Trumps Allianz mit Elon Musk war ein zentraler Bestandteil dieses aufstrebenden Populismus. In seiner ersten Antrittsrede 2017 beschwor Trump das Bild einer „amerikanischen Verwüstung“, beschrieb den angeblichen Niedergang des Landes in düsteren Farben. In seiner zweiten Antrittsrede, Anfang dieses Jahres, sprach er dagegen großspurig über die Besiedlung des Mars. Das ist ein drastischer Wandel im Ton – und verleiht dem Versprechen, Amerika wieder groß zu machen, eine deutlich optimistischere, zukunftsgewandte Note. Es hilft auch zu erklären, wie er eine so breite Koalition hinter sich vereinen konnte, dass er erstmals eine relative Mehrheit der Stimmen gewann.

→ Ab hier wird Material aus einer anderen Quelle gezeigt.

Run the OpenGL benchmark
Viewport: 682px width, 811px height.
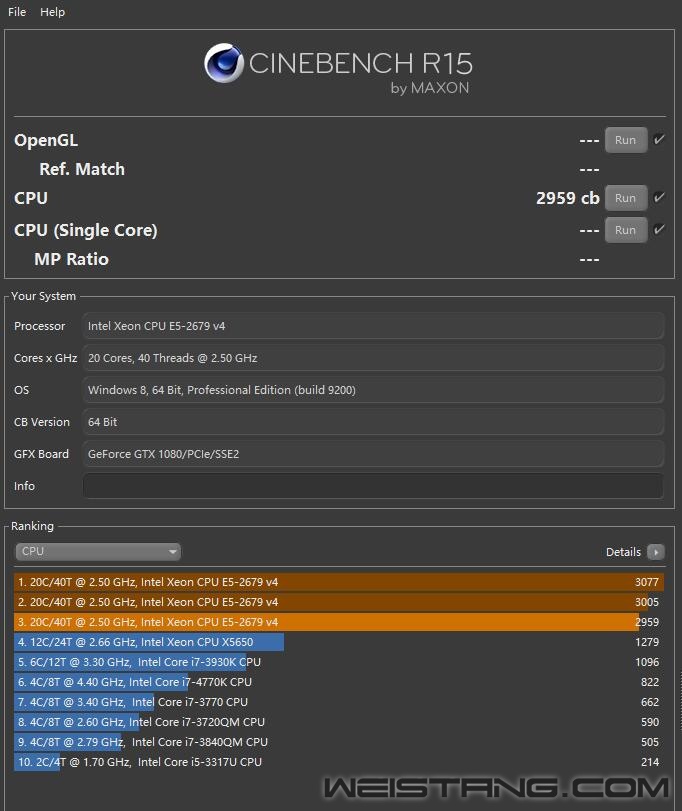[625, 140]
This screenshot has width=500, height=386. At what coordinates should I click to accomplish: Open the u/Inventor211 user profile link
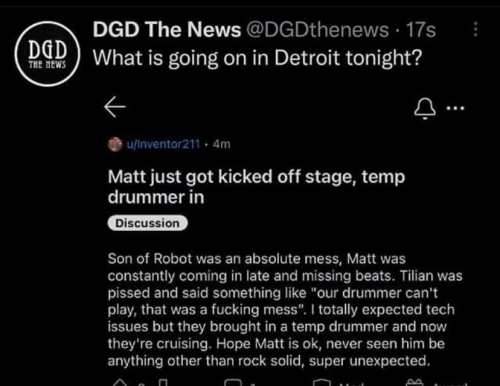click(x=163, y=144)
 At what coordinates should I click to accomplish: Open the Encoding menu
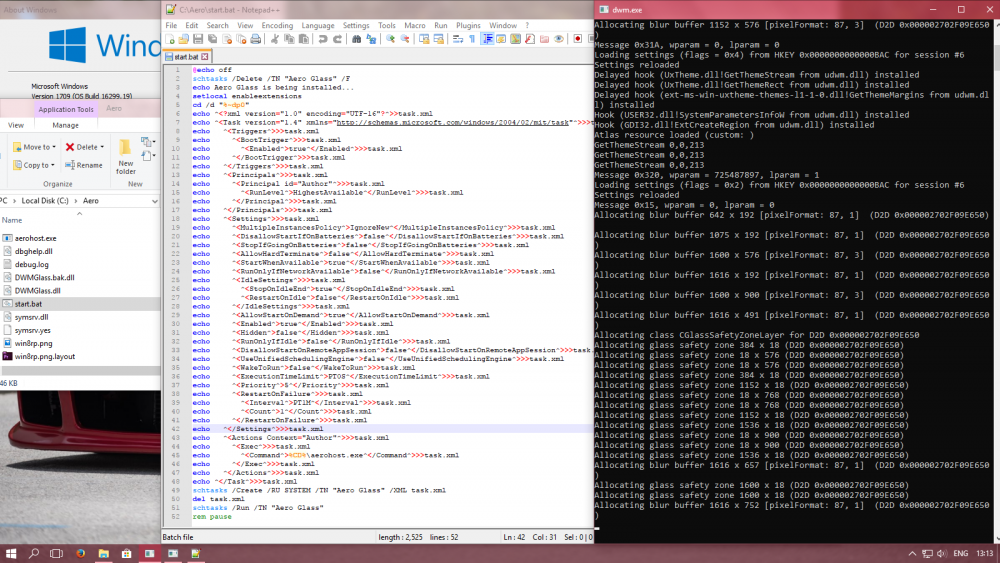click(x=277, y=25)
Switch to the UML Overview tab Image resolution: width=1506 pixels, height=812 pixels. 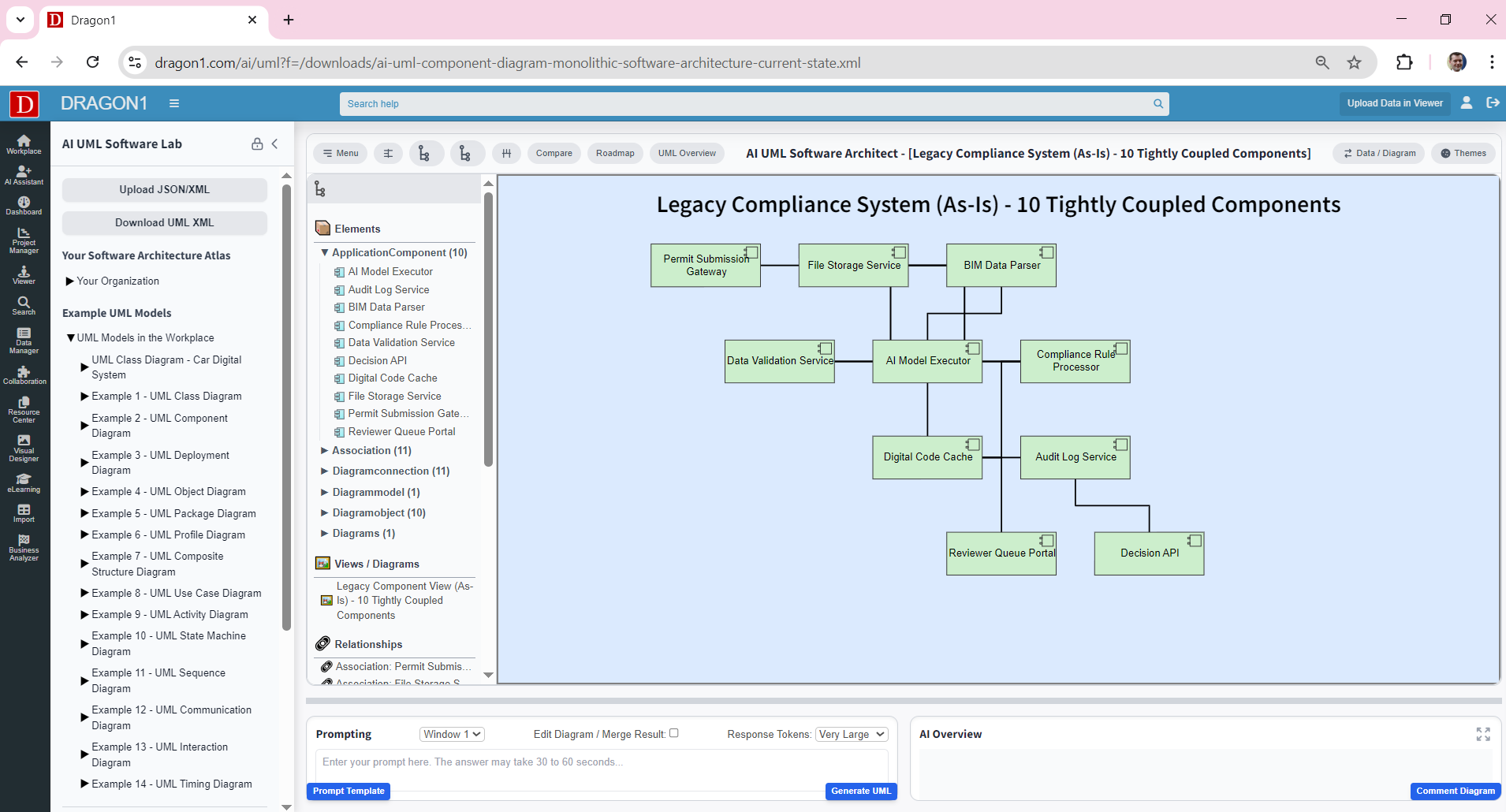[686, 153]
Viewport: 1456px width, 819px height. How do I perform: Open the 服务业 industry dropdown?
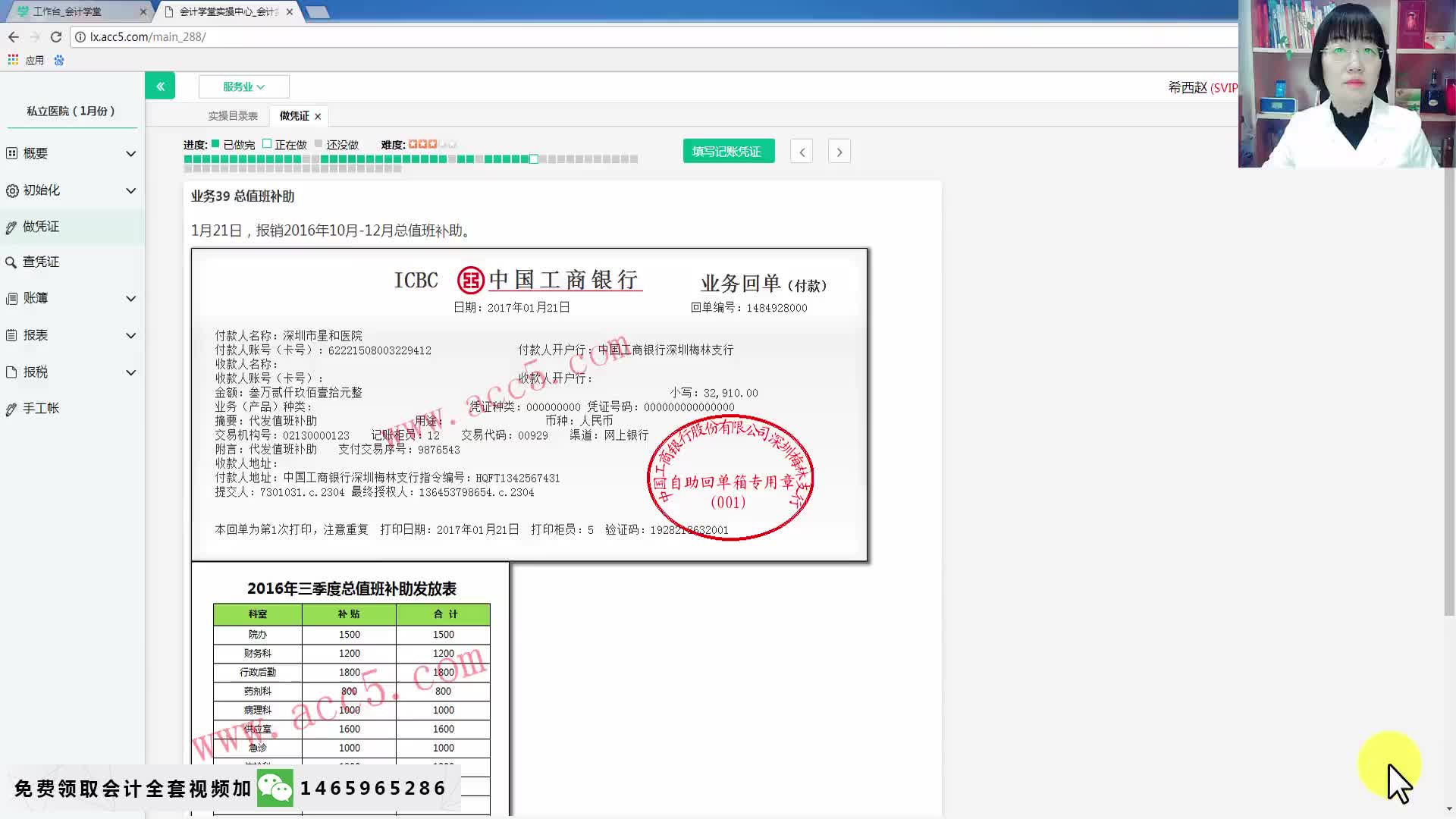click(243, 86)
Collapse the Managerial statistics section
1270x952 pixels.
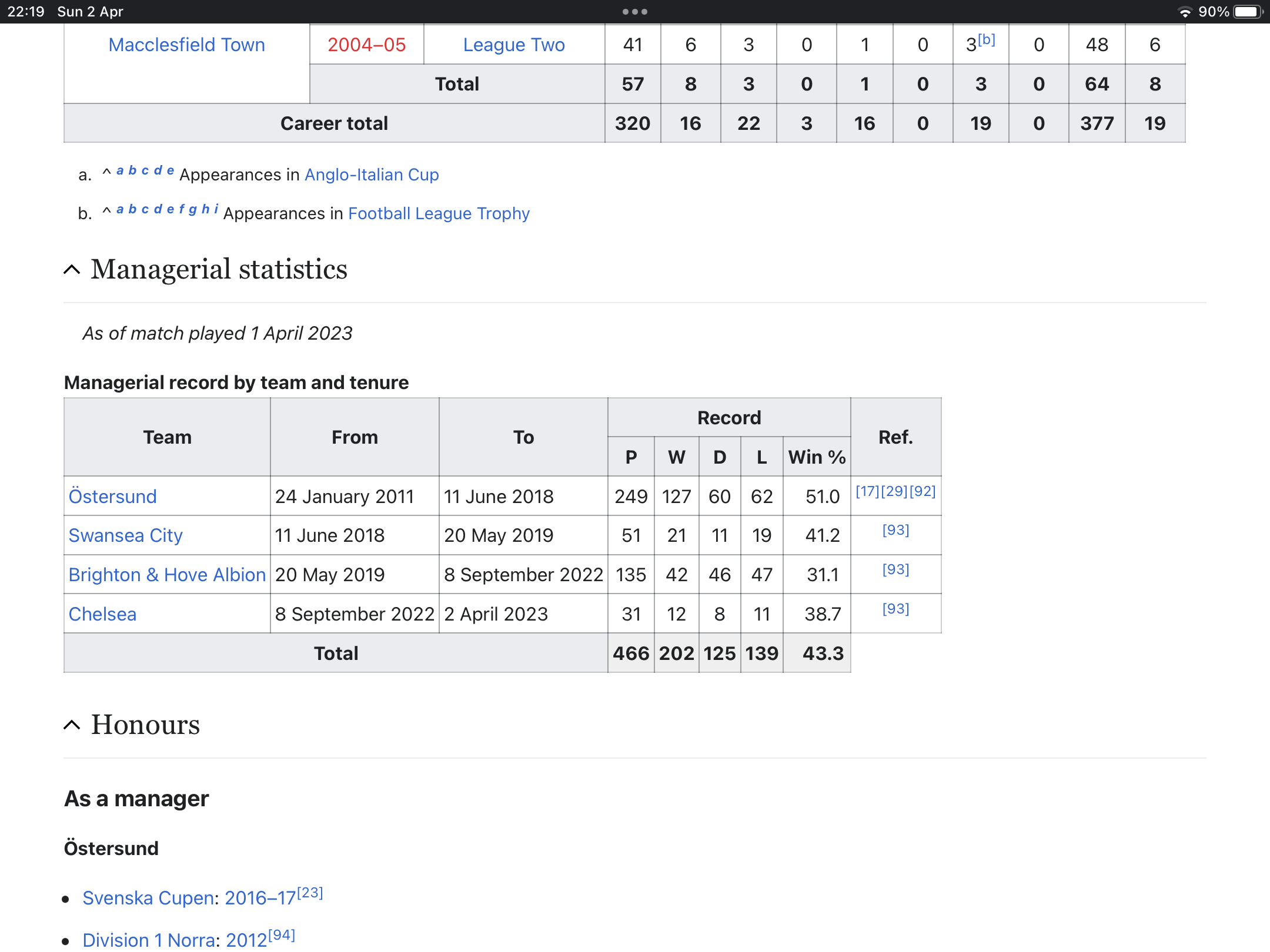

Aber es ist eine Sache, eine breite Koalition aufzubauen. Eine ganz andere ist es, sie in der Regierung zu halten. Und damit kommen wir zur zweiten großen Frage, der ich mich widmen möchte.
2. Wie hat Trump in den ersten fünf Monaten seiner zweiten Amtszeit regiert?
Es gibt eine zentrale Kontinuität zu seiner ersten Amtszeit.
Trump sieht sich weiterhin als den einzigen wahren Vertreter des Volkes – und besteht darauf, dass nur er dessen wirklichen Willen zum Ausdruck bringt. Das ist das Kennzeichen dessen, was Politikwissenschaftler als Populismus bezeichnen. Und wie ich zunehmend denke, lässt sich Populismus am besten nicht als bewusste Ablehnung der Demokratie verstehen, sondern als Ablehnung jeglicher institutioneller Begrenzung der Macht eines Anführers, der vorgibt, im Namen des Volkes zu sprechen – angeblich im Dienst einer „echten“ Demokratie. Der zentrale Anspruch, den Populisten teilen, auch wenn sie politisch ansonsten weit auseinanderliegen, lautet: Ich wurde gewählt. Ich allein spreche für das Volk. Warum also sollten Gerichte, Bürokratien oder lokale Behörden mir vorschreiben dürfen, was ich tun darf und was nicht?
Daran ist nichts neu. Trump hat sich nicht verändert. Er ist nicht – wie manche behaupten – erratischer oder instabiler als früher. Er ist derselbe Mann wie vor zehn – oder, wenn man so will, vor dreißig – Jahren. Was sich allerdings eindeutig verändert hat, ist seine Fähigkeit, seinen Instinkten auch Taten folgen zu lassen.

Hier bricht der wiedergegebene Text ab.